Der Gründer des Vereins "Hatun & Can" muss wegen gewerbsmäßigen Betrugs vier Jahre und zehn Monate ins Gefängnis. Das Landgericht sah es als erwiesen an, dass Udo D. einen Schaden in Höhe von rund 700.000 Euro zu verantworten hat.

Für den Angeklagten entwarf der Richter in der Begründung das Bild eines Arbeitslosen aus Neukölln, der sich bis zum Jahr 2007 in Migrantenkreisen "einen gewissen Ruf erarbeitet" hatte, indem er Tipps für behördliche Anträge gab. Die Dankbarkeit habe ihm geschmeichelt. Doch Udo D. wollte mehr, er wollte Geld. Seinem Instinkt folgend gründete er einen Verein, den er nach der erschossenen Hatun Sürücü und deren Sohn benannte und der vorgeblich von sogenanntem Ehrenmord bedrohten Menschen helfen wollte.

Der gelernte Steuergehilfe wusste, wie lange es dauert, bis ein Verein geprüft wird, so der Richter. Schon die Gründung des Vereins sei nicht legal abgelaufen. Als er endlich seine Gemeinnützigkeit bescheinigt bekam, "begann das, was der Angeklagte kann: Reden." Er wandte sich an die Presse, die auf das Thema ansprang. Die Spenden, die auf dem Vereinskonto eingingen, hob D. sofort für sich ab, "das war sein Tagwerk". In Nacht- und Nebelaktionen Frauen gerettet hätten Vereinsmitglieder nur "zweieinhalb Mal", rechnet der Vorsitzende vor - eine Fahrt sei umsonst gewesen. Viele Hilferufe habe man abgewimmelt, nur eine "Handvoll Frauen" erhielten monetäre Unterstützung vom Verein. Dafür mussten die Bedrohten öffentlich mit ihrer Geschichte auftreten, um weitere Spender zu mobilisieren. An anderen Hilfesuchenden verdiente D. sogar noch, weil er sich die von der Französischen Kirche zur Verfügung gestellte Zufluchtswohnung obendrein von der Arbeitsagentur bezahlen ließ. Die meisten Bedürftigen bekamen ihr Geld vom Weißen Ring oder vom Jobcenter. Wenn die Frauen etwas kauften, mussten sie D. die erhaltenen Quittungen geben, eine Vorgehensweise, die der Richter als "große Luftnummer" bezeichnete.

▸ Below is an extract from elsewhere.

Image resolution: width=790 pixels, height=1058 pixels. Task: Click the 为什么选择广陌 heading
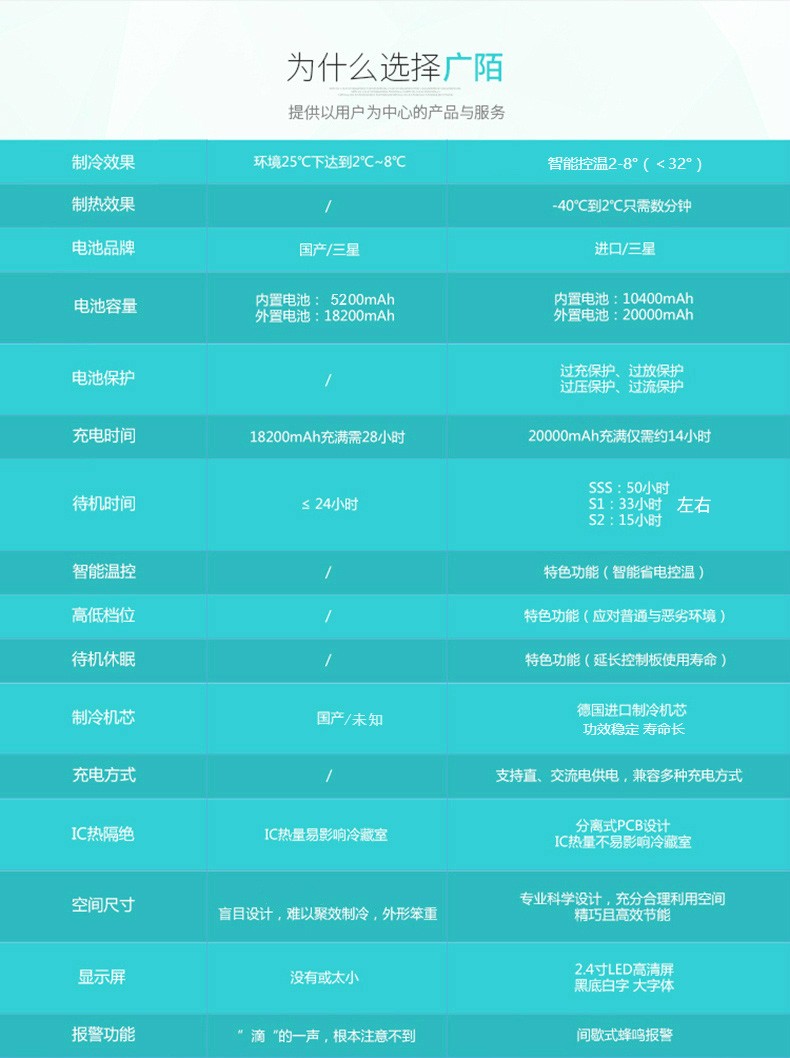395,67
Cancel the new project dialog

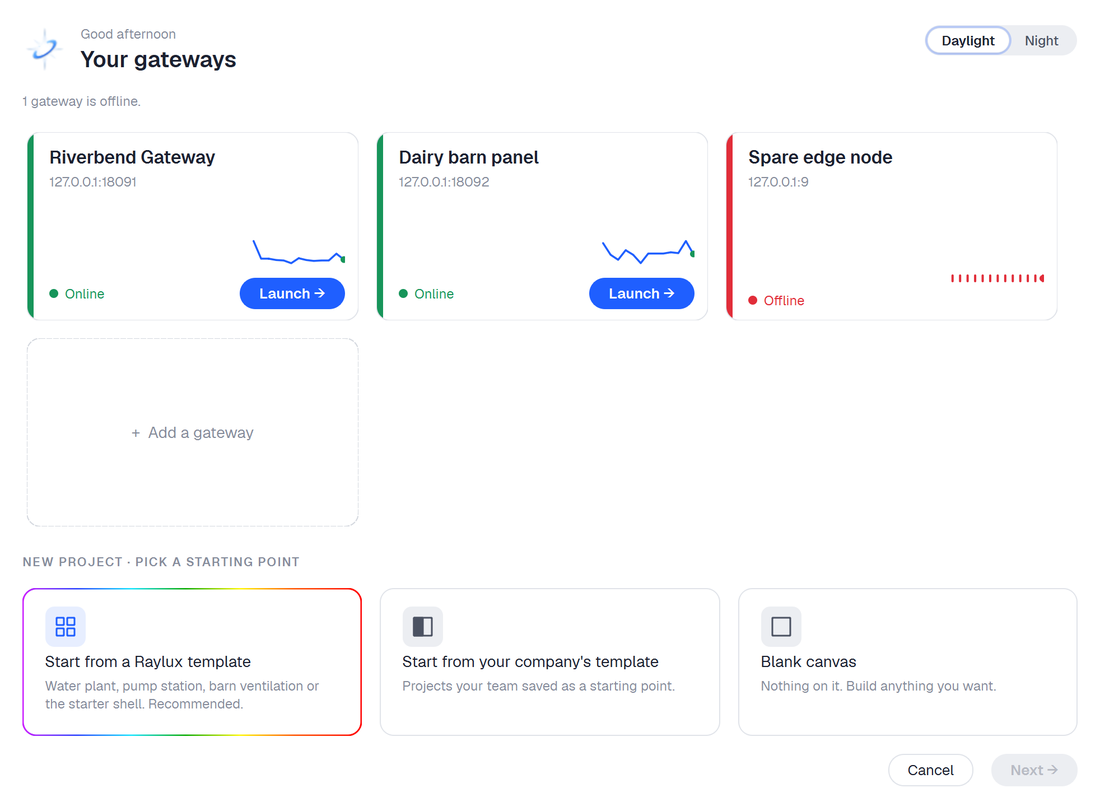click(x=930, y=770)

Der Richter zeigte sich überzeugt davon, dass D. noch heute gut von den Märchen über seinen Verein leben könnte, wären da nicht die 500.000-Euro-Spende von Alice Schwarzer und deren Nachfragen gewesen, die D. so unbefriedigend beantwortete, dass die Emma-Chefredakteurin Strafanzeige stellte.